Al entrar a la casa escucho unas tímidas notas de piano. Guardo las compras y me lavo las manos. La cocina sigue limpia y la música proviene del cuarto de Carlos, me acerco a su puerta, la encuentro abierta y lo observo tocar. Él advierte mi presencia y se detiene.
—“Hola, Carlos, ¿qué es?”.
—“Macanadas nomás, estoy oxidado. ¿No vas a “bailar descalza” hoy?”.
—“Ja, ja, ja. No creo, no tengo buena voz”.
—“Yo tampoco, pero te acompañaría en el piano si supiera las notas”.
—“Un clásico entonces. Supongo que conoces ‘Dreamsʼ de Fleetwood Mac”.
—“Obvio”.
Busco la guitarra de mi cuarto, me pongo la correa al hombro y vuelvo.

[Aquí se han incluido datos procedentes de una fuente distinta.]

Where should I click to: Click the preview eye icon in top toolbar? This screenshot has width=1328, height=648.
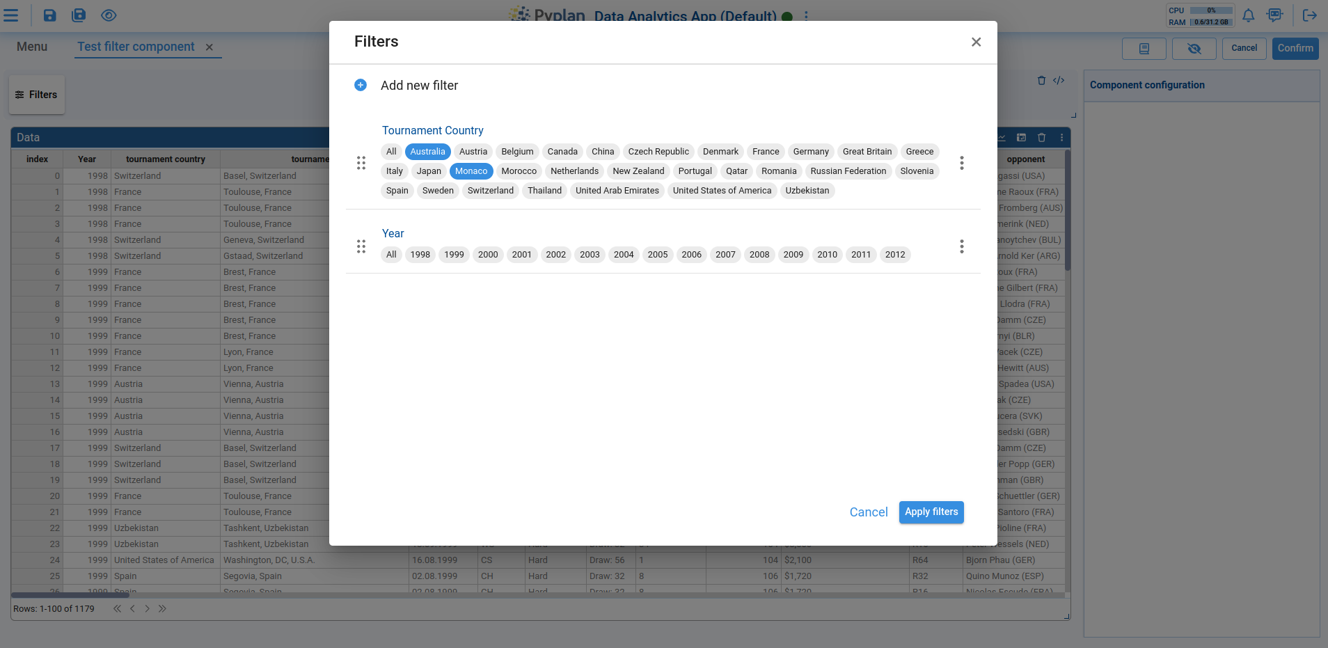coord(109,15)
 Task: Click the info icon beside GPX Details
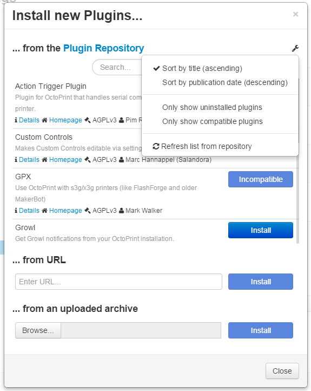pos(16,211)
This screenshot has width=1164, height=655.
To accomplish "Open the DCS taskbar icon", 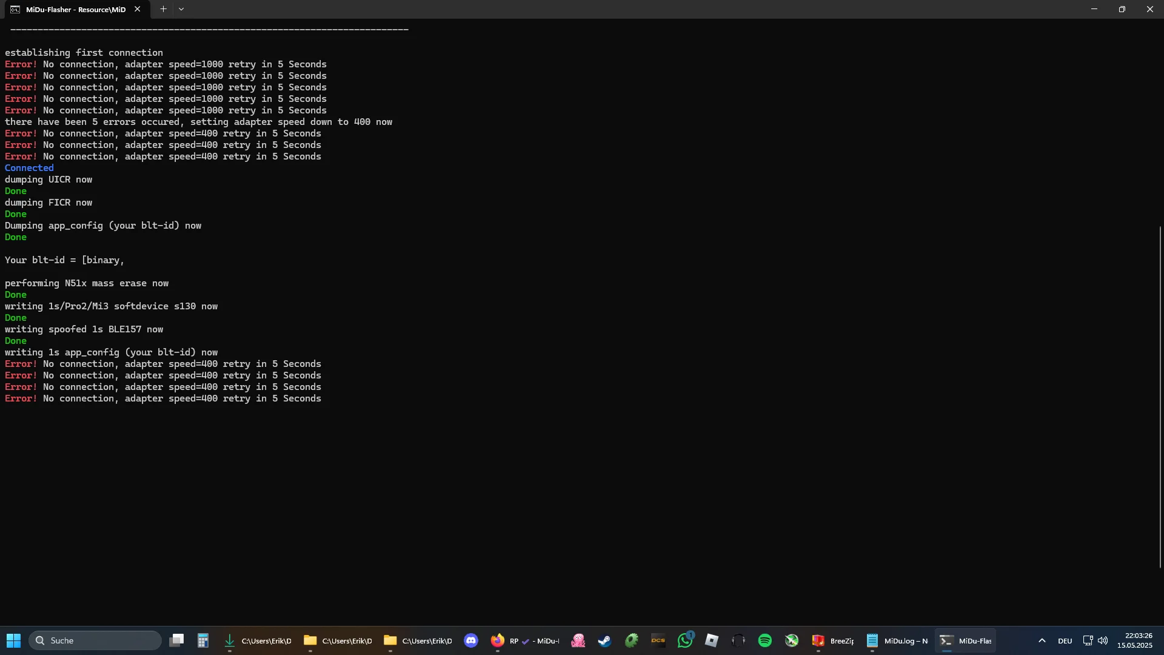I will pyautogui.click(x=658, y=640).
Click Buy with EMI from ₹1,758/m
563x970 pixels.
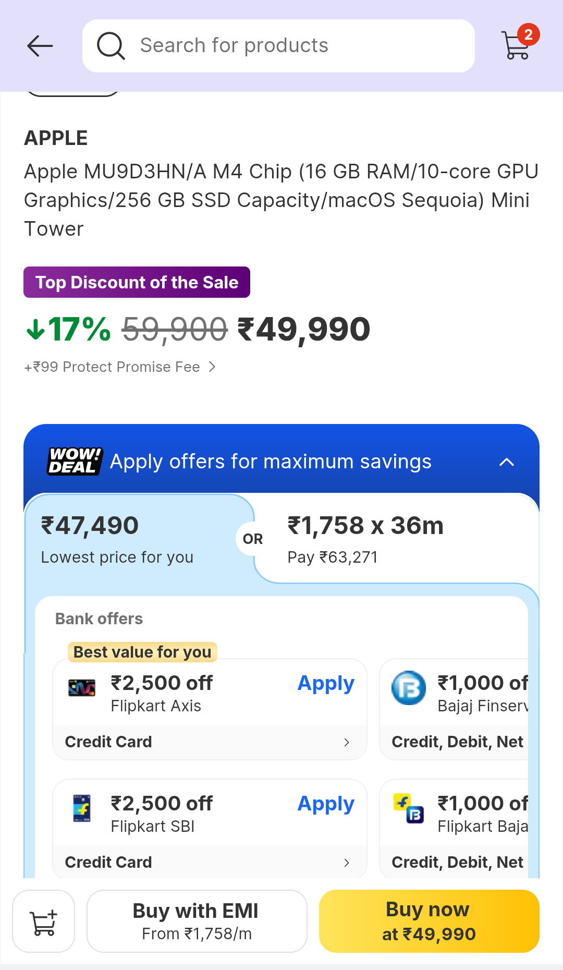click(x=197, y=920)
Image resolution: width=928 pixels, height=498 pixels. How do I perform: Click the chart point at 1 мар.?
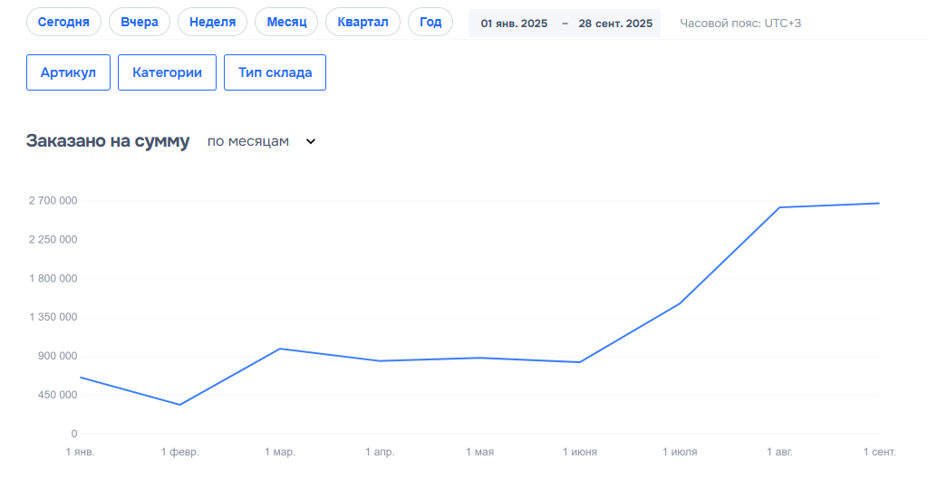pos(280,349)
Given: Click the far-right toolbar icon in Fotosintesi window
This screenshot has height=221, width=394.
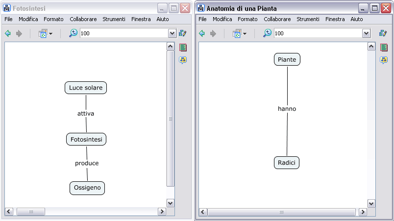Looking at the screenshot, I should (183, 33).
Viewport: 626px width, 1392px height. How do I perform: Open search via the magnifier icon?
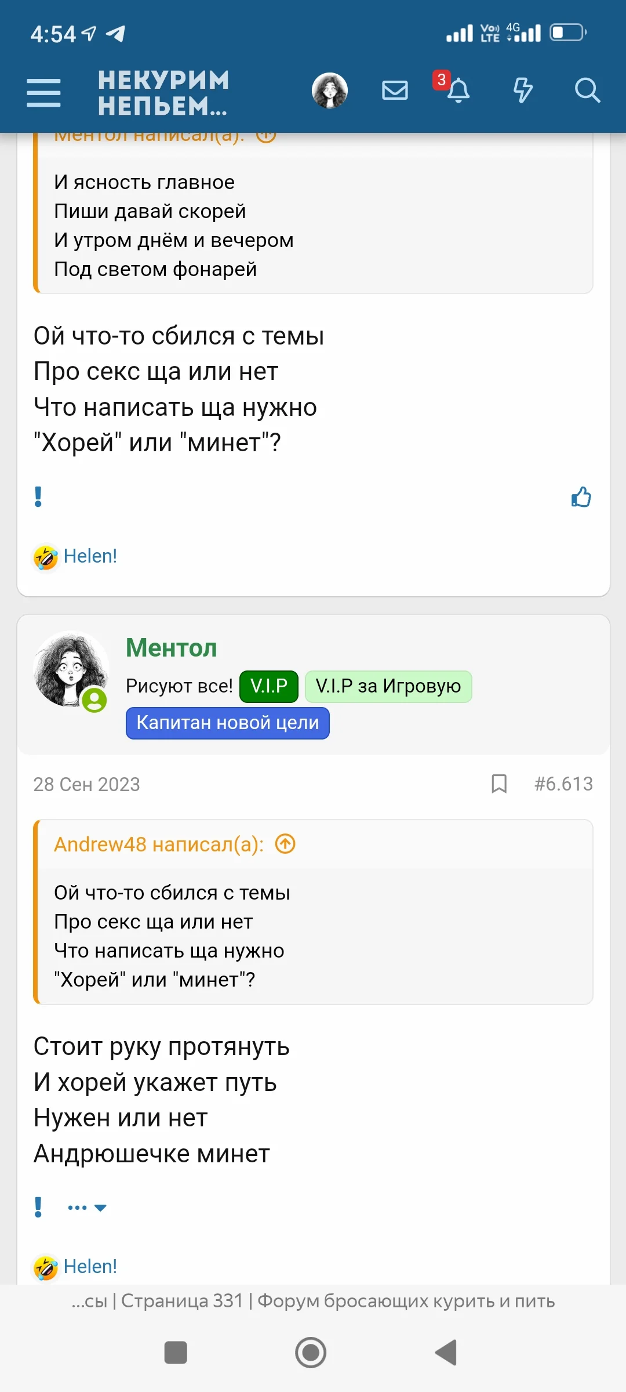click(x=588, y=90)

Carlos hace la introducción en el piano. Rasgueo las notas Now here you go again, you say you want your freedom. Mi voz sale temblorosa, pero me recompongo para el segundo verso. Al llegar al coro, Carlos se anima a hacer la segunda voz. Se equivoca en la letra y tararea el resto. Nos reímos, pero seguimos tocando.